The House of Representatives just voted away your internet privacy for capitalist gains. Better start getting used to the idea of creepily on-point ads.

Wikimedia Commons: United States Congress

The House of Representatives voted in favor of allowing internet service providers to share your browsing history with advertisers. NBC reports that no Democrats voted for the bill and 15 Republicans opposed it, but the measure still passed by 215-205.

"We are one vote away from a world where your ISP can track your every move online and sell that information to the highest bidder," wrote Kate Tummarello, an advocate for the online privacy rights group Electronic Frontier Foundation, before the House voted.

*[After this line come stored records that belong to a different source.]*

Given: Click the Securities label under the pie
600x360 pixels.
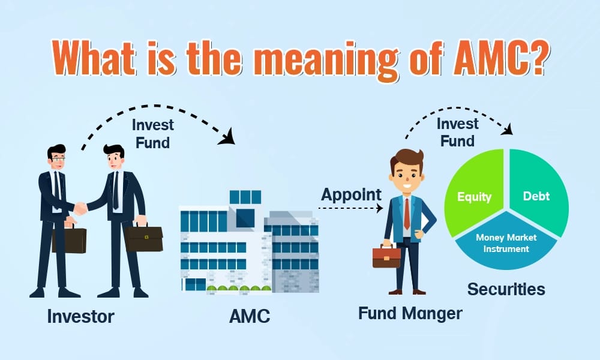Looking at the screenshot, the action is (x=506, y=289).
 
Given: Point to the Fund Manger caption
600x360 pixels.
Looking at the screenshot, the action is (x=410, y=313).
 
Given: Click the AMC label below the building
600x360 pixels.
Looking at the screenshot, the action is (x=250, y=316).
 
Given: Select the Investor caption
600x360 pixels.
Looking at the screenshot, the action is (x=81, y=316).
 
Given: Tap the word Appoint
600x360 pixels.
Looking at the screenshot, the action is (x=351, y=195).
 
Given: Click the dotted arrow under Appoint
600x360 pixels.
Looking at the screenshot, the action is (x=350, y=208).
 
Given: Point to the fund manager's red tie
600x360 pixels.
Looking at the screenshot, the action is (x=407, y=214).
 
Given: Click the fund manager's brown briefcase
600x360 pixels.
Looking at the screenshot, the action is (x=386, y=257).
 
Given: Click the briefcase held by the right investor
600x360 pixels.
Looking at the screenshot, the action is (x=144, y=238).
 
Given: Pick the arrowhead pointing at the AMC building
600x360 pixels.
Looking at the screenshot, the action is (x=227, y=137).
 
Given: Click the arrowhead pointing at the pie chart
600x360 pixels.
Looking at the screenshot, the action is (x=508, y=130).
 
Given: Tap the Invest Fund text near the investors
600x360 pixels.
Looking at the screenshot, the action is (x=152, y=134).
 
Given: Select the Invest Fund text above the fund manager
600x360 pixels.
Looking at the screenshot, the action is (x=458, y=133).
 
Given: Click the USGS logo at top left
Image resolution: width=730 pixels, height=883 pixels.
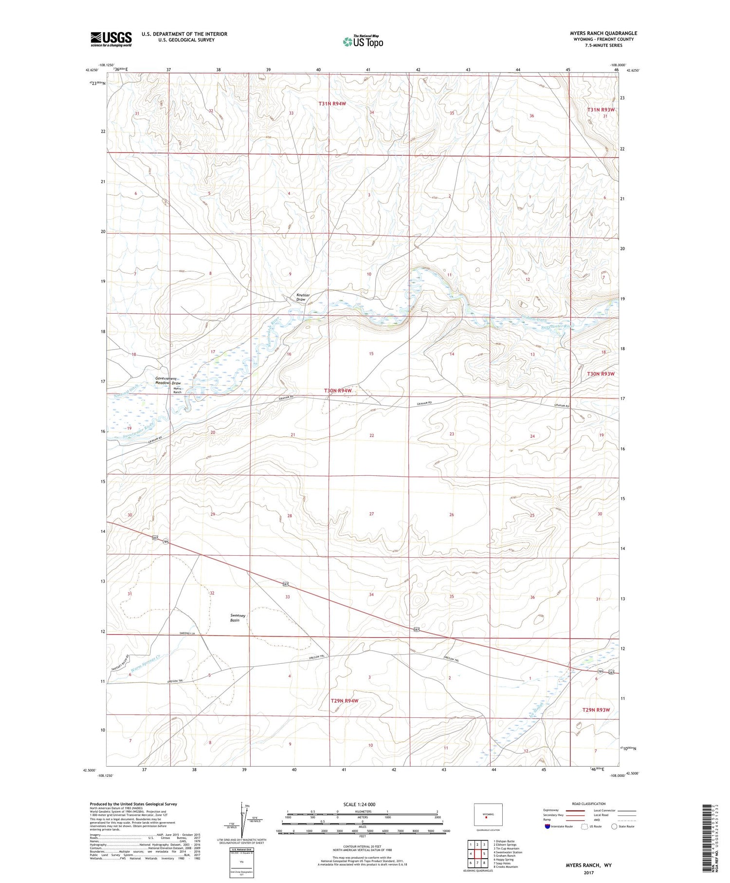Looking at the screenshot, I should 111,39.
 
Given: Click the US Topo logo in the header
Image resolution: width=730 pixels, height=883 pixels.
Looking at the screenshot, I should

Sen. Jeff Flake (R-Ariz.) has a slightly different take on things, insisting that this is "the first step toward restoring a consumer-friendly approach to the internet privacy regulation that empowers consumers to make informed choices on if, and how, their data can be shared."

What do the good intentions of lawmakers like Flake mean for us when we go online, hit search, and go? ISPs argues that what they're trying to do isn't very different from how Google and Facebook are already making money.

The current business model is to make customer profiles in order to help advertisers tailor their advertisements to fit whoever is browsing. ISPs wants to take this model, and then ramp it up since they have access to all of your internet history. 

The Federal Communications Commission (FCC) had regulations in place that prevented ISPs from selling customer data without the customer's explicit permission. If President Donald Trump signs to overturn these regulations, it means that your private data will be available to the highest bidder.

"Any member of Congress who thinks this bill is a good idea ought to release their personal browsing history to their constituents," said Rep. Keith Ellison (D-Minn.) in a statement. 

So, betting that Trump will put his Hancock on the line, what can you do to protect your privacy

  • Encrypt all your internet traffic.
  • Mask your browsing trends by paying for a virtual private network (VPN) service. This costs somewhere between $40 and $60 each year.
  • Change your DNS. VPNs can help with that, but just in case, it doesn't hurt to set up a third-party DNS provider. 

Unfortunately, this all makes puttering around on the internet much more complicated, but it may be worth it to not have strange eyes on your internet history.